Review: Maugham, as always, writes in a very easy to read style, the characters are crafted imaginatively and sensitively, and the story is interesting and progresses like a biography. In fact, I was to find out later that the story of Charles Strickland, who leaves his wife and family to pursue his own artistic ambitions is inspired by the story of a French impressionist painter Paul Gauguin (famous for painting Tahiti women).

The novel is in a beautiful narrative, checkered by delightful moorings of the author, well-written dialogues and descriptions which are picturesque enough to be adapted by the reader into a sort of beautiful movie and documentary, which all human emotions coming into play.
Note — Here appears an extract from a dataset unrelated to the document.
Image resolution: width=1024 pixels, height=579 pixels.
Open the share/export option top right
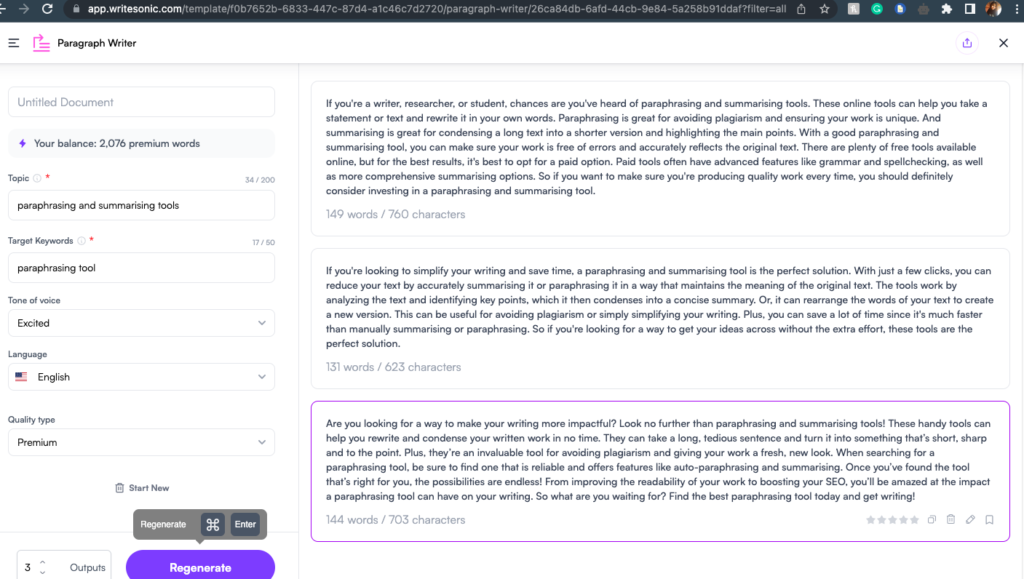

The novel is about passion, the intense passion that drives artists, helps them to achieve greatness at the cost of their own idiosyncracies, passion which drives as well as cuts, passion that propels a being beyond the commonplace. For admirers of Paul Gauguin, this novel represents a kind of biography, that presents a life-story in a very unobstrusive fashion, and sheds light into the elements in painter's mind and heart that must have influenced his art.

Beyond Charles Strickland and the narrator, there are several characters worth mention. Strickland's wife is a woman who admires artists and writers (and fails to see the artist in his own husband), Dirk Stroeve is a painter who knows his limitations as well as he has the talent of seeing the genious in others and he is a human being who is wronged by his own zeal to be helpful and caring, Mrs Stroeve is (without revealing anything) a very interesting character, and there are many others. The novel benefits from Maugham's skill as writer of short stories and plays, for the novel consists of many chapters, each chapter tells of an incident or dialogue, and the story moves through smoothly and nicely.

Another brilliant novel to read and like. If you liked Maugham's Razor's edge, this will endear Maugham further!

Rating: 4 stars
Summary: Proficient, swift reading
Review: MOON AND SIXPENCE by W. Somerset Maugham is worthy on two levels, the insights into the cultural sea-change from the Victorian era to the war years and the craft the novel displays, particularly voice, character and perspective.

Inspired by the life of painter Paul Gauguin, Maugham investigates what it takes at age 40 for a successful and respectable banker in Victorian London to walk away from the responsibilities of job, high social status and a family, and into poverty a world away for the sake of art. Briskly told from the vantage point of an acquaintance looking back, Charles Strickland is first encountered as a somewhat Philistine but prosperous, upright gentleman. Sent to retrieve Strickland after he precipitously deserts his family, the narrator, a young writer, finds an unrepentant man. Five years later, the narrator encounters him again in Paris where the artist has grown more monstrous though his art reveals a beguiling genius. Even the tragic recipient of the worst behavior unleashed by Strickland remains his champion in the art world.

The narrator does not meet up with Strickland again, but to set the record straight he interviews those who knew him up to his death at age 53 in the remote South Pacific. The novel takes its power in well developed characters, even the most minor are fully realized. The very last chapter is brilliant in its sly revelations of the themes and cultural benchmarks articulated by Strickland's life, death and art.

Maugam, once a prominent early 20th century writer, did not make many, if any, end of the century, end of the millennium "best of" lists. Now this relatively prolific British writer is beginning to show up on the radar of literary discourse again. Mostly the talk is of CAKES AND ALE and THE RAZOR'S EDGE, the latter last popular with adolescent baby boomers, but MOON AND SIXPENCE, only a little dated, is due consideration.